The received acceptances represent a lower acceptance ratio than the 90 percent condition to the offer set out in Section 1.7 in the offer document dated October 7, 2009. However, Cisco has decided to waive this 90 percent condition.
There may be adjustments to the preliminary result due to possible corrections and changes following registration with the Verdipapirsentralen (VPS). The final result will be published as soon as it is available.

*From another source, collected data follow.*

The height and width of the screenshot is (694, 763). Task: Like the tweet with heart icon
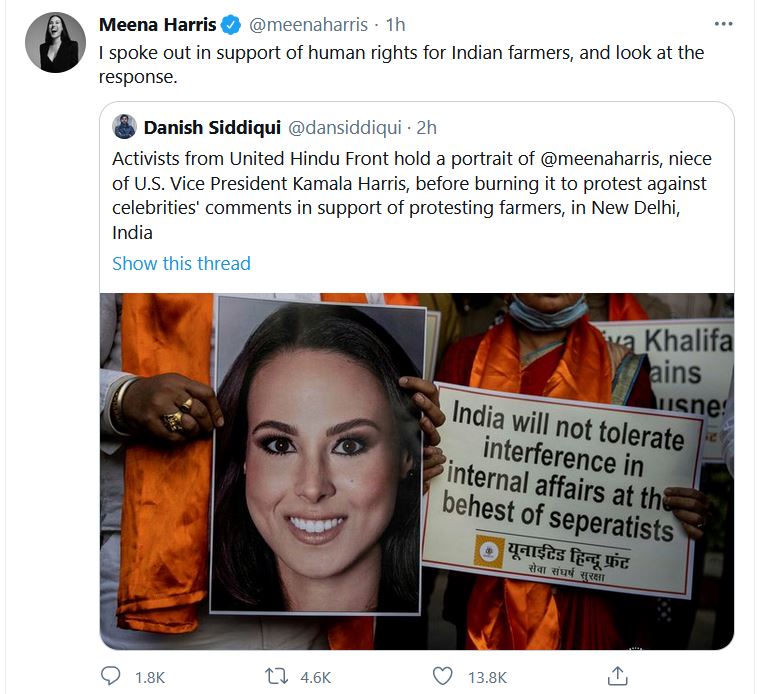coord(443,676)
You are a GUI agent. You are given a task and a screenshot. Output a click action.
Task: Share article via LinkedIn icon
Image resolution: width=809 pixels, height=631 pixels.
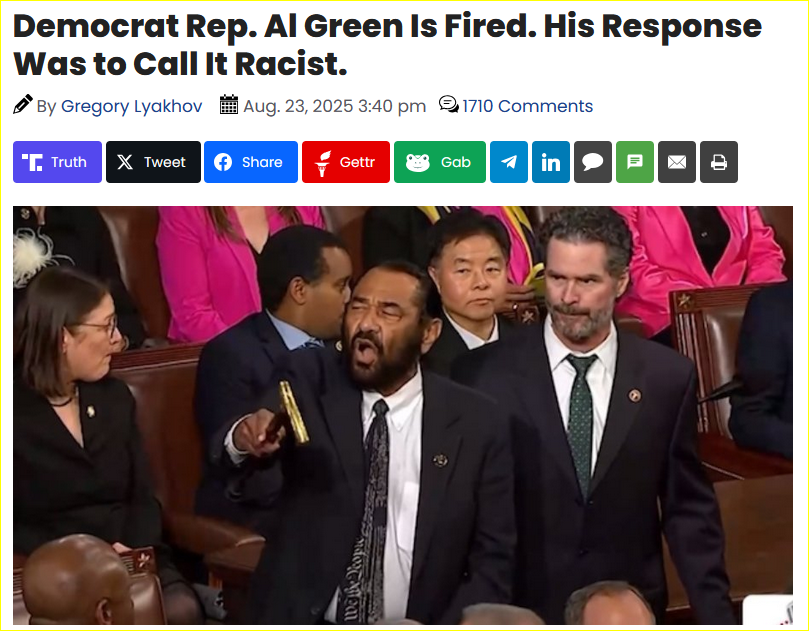click(x=551, y=162)
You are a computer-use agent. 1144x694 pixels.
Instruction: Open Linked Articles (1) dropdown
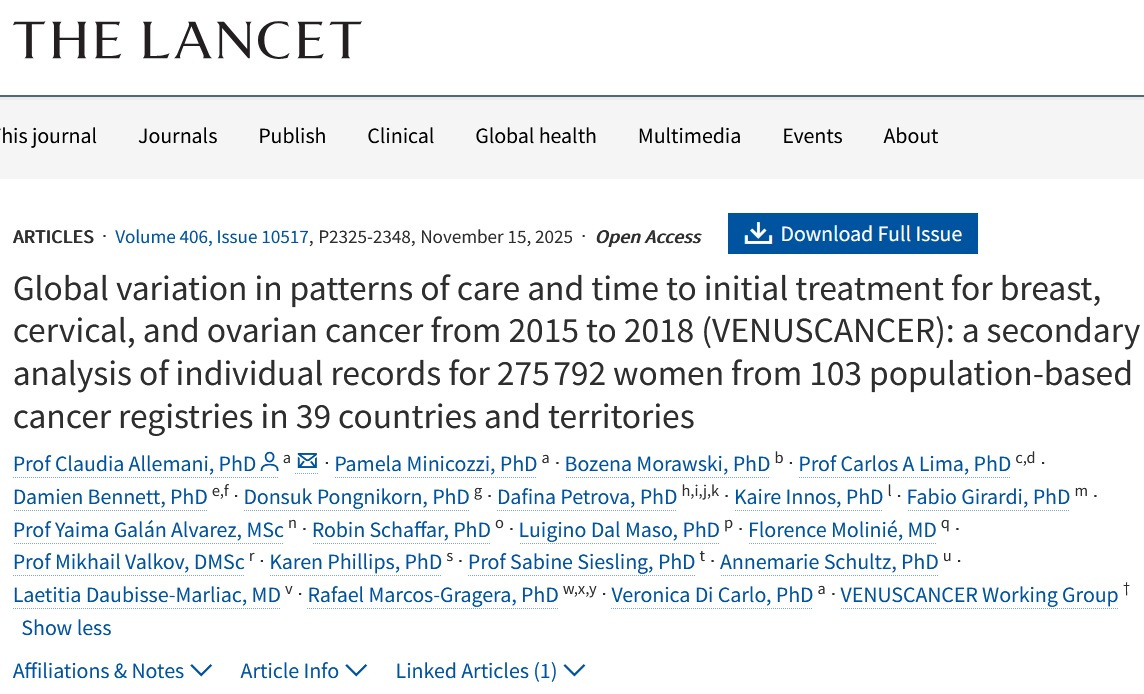[x=490, y=671]
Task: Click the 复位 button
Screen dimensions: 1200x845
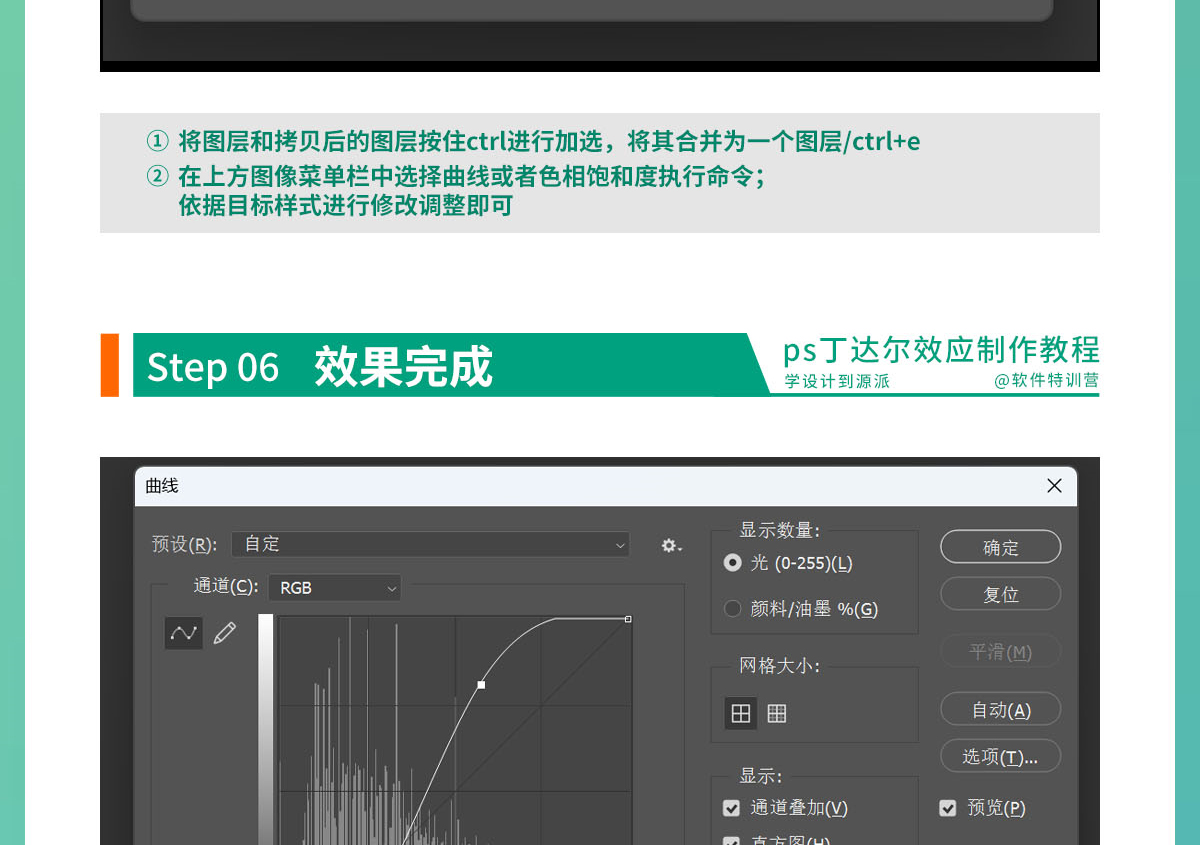Action: point(1000,594)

Cisco intends to complete the voluntary public cash offer subject to the satisfaction or waiver of the remaining conditions to the offer as set forth in the offer document, Section 1.7, as soon as possible. Assuming completion of the offer, Cisco will in relation to the remaining shares in TANDBERG proceed as required under chapter 6 of the Norwegian Securities Trading Act.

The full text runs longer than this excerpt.